The number of sunspots increase and decrease over time in a regular, approximately 11-year cycle, called the solar or sunspot cycle. More sunspots mean solar activity. The highest number of sun spots in any given cycle is designated “solar maximum,” while the lowest number is designated “solar minimum.”
Eleven years in the life of the Sun from 1980 (start of solar maximum) to 1986 (near minimum) to 1989 (near maxium again). Credit: NASA
How Does Solar Activity Affect Weather and Earth?
Solar activity affects the Earth in many ways, some which we are still coming to understand.
- Damage to 21st-century satellites and other high-tech systems in space can be caused by an active Sun. Large solar flares—have the potential to cause billions of dollars in damage to the world’s high-tech infrastructure—from GPS navigation to power grids to air travel to financial services.
- Radiation hazards for astronauts and satellites can be caused by a quiet Sun. Weak solar winds allow more galactic cosmic rays into the inner solar system.
- Weather on Earth can also be affected. According to Bob Berman, astronomer for The Old Farmer’s Almanac: NOAA scientists have now concluded that four factors determined global temperatures: carbon dioxide levels, volcanic eruptions, Pacific El Niño pattern, and the Sun’s activity.
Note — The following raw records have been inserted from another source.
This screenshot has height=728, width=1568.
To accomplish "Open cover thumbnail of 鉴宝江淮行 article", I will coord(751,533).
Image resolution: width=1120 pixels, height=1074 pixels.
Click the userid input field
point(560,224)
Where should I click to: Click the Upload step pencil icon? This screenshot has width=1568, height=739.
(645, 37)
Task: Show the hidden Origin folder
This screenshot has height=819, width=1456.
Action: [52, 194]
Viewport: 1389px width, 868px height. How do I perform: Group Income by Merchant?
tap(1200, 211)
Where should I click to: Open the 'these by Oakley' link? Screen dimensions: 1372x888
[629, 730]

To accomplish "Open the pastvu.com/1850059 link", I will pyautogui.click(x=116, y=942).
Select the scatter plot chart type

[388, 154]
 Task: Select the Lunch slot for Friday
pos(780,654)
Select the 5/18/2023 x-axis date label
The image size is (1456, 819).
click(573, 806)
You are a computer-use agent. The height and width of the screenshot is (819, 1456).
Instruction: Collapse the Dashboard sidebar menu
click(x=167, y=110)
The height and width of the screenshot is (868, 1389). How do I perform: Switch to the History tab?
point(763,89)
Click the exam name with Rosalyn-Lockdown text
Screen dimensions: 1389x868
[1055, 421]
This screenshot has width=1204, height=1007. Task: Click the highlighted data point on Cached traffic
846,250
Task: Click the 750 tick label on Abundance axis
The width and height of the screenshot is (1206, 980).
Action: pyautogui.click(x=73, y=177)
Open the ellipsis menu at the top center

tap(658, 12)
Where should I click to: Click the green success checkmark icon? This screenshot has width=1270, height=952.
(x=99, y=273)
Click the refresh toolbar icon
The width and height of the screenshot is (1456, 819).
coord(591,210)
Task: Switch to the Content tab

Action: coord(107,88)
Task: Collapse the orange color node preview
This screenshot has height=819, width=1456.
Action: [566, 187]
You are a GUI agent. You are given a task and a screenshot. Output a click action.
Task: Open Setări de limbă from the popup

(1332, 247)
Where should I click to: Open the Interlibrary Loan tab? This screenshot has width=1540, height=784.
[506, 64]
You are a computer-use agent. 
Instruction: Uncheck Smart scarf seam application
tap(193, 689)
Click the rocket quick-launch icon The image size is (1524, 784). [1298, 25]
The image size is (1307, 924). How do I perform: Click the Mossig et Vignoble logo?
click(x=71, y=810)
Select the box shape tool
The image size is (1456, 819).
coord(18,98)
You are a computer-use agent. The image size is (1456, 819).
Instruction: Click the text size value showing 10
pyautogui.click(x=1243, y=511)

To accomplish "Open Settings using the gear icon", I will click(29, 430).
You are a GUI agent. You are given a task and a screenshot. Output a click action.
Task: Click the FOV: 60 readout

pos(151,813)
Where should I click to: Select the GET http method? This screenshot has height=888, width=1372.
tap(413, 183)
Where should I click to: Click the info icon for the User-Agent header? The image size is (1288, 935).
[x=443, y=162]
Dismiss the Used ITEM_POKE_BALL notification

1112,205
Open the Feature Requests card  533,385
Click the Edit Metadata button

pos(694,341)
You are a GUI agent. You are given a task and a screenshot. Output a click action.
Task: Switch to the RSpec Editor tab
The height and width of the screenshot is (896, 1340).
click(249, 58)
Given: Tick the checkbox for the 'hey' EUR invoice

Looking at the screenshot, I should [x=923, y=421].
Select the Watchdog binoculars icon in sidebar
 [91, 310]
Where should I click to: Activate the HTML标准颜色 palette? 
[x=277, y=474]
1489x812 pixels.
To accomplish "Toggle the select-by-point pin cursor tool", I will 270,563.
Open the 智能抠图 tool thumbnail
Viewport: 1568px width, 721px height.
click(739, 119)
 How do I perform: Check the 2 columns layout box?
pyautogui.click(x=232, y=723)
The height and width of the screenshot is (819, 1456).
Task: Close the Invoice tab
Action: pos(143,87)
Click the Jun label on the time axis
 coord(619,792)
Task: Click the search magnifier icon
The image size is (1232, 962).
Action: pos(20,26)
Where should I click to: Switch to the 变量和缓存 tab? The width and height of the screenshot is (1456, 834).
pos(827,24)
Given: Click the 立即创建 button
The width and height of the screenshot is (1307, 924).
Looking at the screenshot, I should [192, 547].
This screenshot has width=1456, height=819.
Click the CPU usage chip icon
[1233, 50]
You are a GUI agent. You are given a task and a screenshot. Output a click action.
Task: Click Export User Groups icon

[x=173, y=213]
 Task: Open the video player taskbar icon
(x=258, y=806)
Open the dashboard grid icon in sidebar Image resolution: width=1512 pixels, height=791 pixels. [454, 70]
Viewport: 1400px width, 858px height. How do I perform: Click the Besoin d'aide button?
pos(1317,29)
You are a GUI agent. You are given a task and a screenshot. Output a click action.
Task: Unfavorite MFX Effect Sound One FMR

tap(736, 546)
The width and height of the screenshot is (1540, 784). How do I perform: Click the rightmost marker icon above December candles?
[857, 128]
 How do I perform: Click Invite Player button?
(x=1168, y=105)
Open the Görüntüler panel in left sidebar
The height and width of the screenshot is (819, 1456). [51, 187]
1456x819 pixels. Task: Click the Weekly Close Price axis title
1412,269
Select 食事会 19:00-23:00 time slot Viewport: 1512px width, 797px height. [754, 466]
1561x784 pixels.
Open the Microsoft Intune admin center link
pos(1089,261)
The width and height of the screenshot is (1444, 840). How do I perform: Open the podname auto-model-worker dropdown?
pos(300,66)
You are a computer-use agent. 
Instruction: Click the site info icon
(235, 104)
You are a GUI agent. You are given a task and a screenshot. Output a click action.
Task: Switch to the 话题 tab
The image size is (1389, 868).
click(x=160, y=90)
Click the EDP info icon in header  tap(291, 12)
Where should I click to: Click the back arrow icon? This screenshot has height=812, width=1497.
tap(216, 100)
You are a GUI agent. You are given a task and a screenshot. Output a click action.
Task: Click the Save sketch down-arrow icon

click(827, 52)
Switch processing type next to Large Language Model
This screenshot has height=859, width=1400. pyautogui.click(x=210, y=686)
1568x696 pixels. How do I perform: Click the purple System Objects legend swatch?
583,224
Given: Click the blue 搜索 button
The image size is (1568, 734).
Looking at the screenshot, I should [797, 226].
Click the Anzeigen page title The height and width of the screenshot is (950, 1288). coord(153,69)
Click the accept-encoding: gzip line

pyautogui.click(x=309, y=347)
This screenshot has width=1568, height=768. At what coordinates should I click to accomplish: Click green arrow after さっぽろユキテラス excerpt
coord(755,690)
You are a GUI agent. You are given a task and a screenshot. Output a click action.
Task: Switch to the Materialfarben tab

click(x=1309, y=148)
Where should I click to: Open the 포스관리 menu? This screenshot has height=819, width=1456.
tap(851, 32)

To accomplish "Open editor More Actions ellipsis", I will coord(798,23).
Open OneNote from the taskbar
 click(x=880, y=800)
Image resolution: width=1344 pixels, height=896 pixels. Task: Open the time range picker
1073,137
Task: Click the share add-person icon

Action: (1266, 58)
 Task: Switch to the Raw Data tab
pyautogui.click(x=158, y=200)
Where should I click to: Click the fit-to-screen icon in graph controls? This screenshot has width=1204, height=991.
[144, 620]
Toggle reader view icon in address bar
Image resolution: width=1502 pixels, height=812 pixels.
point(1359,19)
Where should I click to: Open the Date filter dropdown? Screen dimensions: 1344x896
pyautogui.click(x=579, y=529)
- Global climate change including long-term periods of global cold, rainfall, drought, and other weather shifts may also be influenced by solar cycle activity.
The Maunder Minimum or “Little Ice Age”
Times of depressed solar activity seem to correspond with times of global cold.
For example, between 1645 and 1715—during what we now call the “Maunder Minimum”—there were only about 50 sunspots (instead of the usual 40 to 50 thousand!) and harsh winters.
For 70 years, temperatures dropped by 1.8 to 2.7 degrees Fahrenheit.
Painting by Abraham Hondius, “The Frozen Thames, looking Eastwards towards Old London Bridge,” 1677. Image credit: Museum of London.
Conversely, times of increased solar activity have corresponded with global warning. During the 12th and 13th centuries, the Sun was active, and the European climate was quite mild.
Solar Cycle 24: A Quick Summary
The sun is currently in solar cycle 24, which means the 24th cycle since record-keeping began in 1755.
The solar minimum occurred in December of 2008. (At the time, it was thought that solar cycle 24 would be below average in intensity, with a maximum sunspot number of 90, and the consensus option was that the solar maximum would occur in May, 2014.)
- Cycle 24 began in early 2008. During 2008 and 2009, there were almost NO sunspots, a very unusual situation that had not happened for almost a century. Due to the weak solar activity, galactic cosmic rays were at record levels.
- The Sun’s record-breaking sleep ended in 2010. In 2011, sunspot counts jumped up. In February of 2012, the sunpot numbers reached a peak of 66.9. In late 2013, NASA reported, “The Sun’s global magnetic field is about to reverse polarity.” The sunspot number climbed into the 70s. This is still very low. By February of 2014, sunspots averaged 102.8 spots a day, which is the first time the cycle broke 100.
- The solar maximum for Cycle 24 was reached In April, 2014, when the sunspot number peaked a second time, reaching 81.9. Many cycles are double peaked, however, this is the first time the second peak was larger than the first peak (in February, 2012).
In 2015, the sun grew quieter. Cycle 24 declined in terms of sunspot number. There were two significant events with geomagnetic storms on June 22 and March 17. That said, Cycle 24 is the weakest cycle since Cycle 14 (which had a maximum of 64.2 in February of 1906). “The 3-month moving averages of sunspot numbers centered on January through December 2015 were 98.2, 78.1, 68.2, 72.4, 77.7, 76.3, 69.1, 67.5, 64.5, 64.6, 58.5 and 55.4. With this moving average you can see a smooth, steady decline in cycle 24.” –K7RA Solar Update
Solar Activity Forecast 2016
We remain in solar cycle 24. Thus far in 2016, sunspot activity is quiet. Most scientists predict that geomagnetic activity will be remain weak.
- According to NOAA’s Space Weather Prediction Center (SWPC), the monthly sunspot numbers will drop to the low 40’s during 2016, declining to the 30’s by fall of 2016.
- K7RA Solar Updates also report low levels of activity this year.
When will solar cycle 24 end? What will happen next? Stay tuned!
What Does All This Mean?
Quiet-to-average cycles may mean a cooling pattern over the next few decades. Temperatures have been colder than it would have been otherwise.
Sunspots are similar to a bathtub of lukewarm water; if you trickle in cold or hot water, it may take a while to notice the difference.
If this cooling phase on Earth, however, is offset by any warming caused by increasing greenhouse gases, they also raise the question of whether an eventual warming cycle could lead to more rapid warming on Earth than expected.